▶ _TASK_: Search each line of the data for the word "computer"; copy every line where it is found.

▶ _PROVIDED INFORMATION_:

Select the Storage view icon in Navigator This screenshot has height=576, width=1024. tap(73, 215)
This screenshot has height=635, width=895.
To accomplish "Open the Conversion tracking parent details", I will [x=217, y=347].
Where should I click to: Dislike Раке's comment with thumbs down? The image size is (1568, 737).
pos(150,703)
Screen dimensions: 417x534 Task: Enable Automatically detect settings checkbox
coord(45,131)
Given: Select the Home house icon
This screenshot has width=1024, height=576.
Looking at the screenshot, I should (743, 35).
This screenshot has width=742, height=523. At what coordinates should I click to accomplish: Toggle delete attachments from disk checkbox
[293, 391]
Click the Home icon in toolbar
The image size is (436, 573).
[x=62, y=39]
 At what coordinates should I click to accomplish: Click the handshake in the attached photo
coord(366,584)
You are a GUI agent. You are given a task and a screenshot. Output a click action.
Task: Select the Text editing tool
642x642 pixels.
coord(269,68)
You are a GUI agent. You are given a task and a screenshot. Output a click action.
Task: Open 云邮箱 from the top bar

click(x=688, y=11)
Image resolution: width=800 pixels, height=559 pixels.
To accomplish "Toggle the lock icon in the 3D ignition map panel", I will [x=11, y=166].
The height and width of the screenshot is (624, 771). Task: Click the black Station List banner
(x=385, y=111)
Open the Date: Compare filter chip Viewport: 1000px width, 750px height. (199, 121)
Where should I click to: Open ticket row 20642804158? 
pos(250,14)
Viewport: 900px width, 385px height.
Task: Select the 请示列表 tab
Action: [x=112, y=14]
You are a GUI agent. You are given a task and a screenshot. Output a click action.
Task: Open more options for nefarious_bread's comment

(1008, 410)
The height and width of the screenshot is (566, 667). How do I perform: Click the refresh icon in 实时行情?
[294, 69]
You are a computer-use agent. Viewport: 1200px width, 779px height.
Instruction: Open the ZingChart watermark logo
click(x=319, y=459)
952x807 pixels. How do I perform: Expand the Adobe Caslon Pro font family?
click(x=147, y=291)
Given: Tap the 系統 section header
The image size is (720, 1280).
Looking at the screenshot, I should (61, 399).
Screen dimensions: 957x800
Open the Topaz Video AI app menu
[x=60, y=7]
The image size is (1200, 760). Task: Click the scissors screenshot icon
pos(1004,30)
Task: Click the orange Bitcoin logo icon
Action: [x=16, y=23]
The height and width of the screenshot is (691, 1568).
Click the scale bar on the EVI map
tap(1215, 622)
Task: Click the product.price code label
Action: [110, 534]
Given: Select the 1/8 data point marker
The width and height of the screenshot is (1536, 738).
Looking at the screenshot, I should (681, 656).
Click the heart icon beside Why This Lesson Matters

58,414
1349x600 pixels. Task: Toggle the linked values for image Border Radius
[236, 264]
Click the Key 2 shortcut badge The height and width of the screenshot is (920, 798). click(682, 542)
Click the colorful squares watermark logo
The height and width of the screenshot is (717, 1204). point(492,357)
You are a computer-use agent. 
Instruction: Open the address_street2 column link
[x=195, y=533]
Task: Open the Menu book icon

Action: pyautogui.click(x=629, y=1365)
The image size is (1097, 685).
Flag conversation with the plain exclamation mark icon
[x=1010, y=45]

▶ _SOLUTION TO THE PROBLEM_:
You are a computer-use agent. Viewport: 1200px width, 779px height.
You are a computer-use agent. 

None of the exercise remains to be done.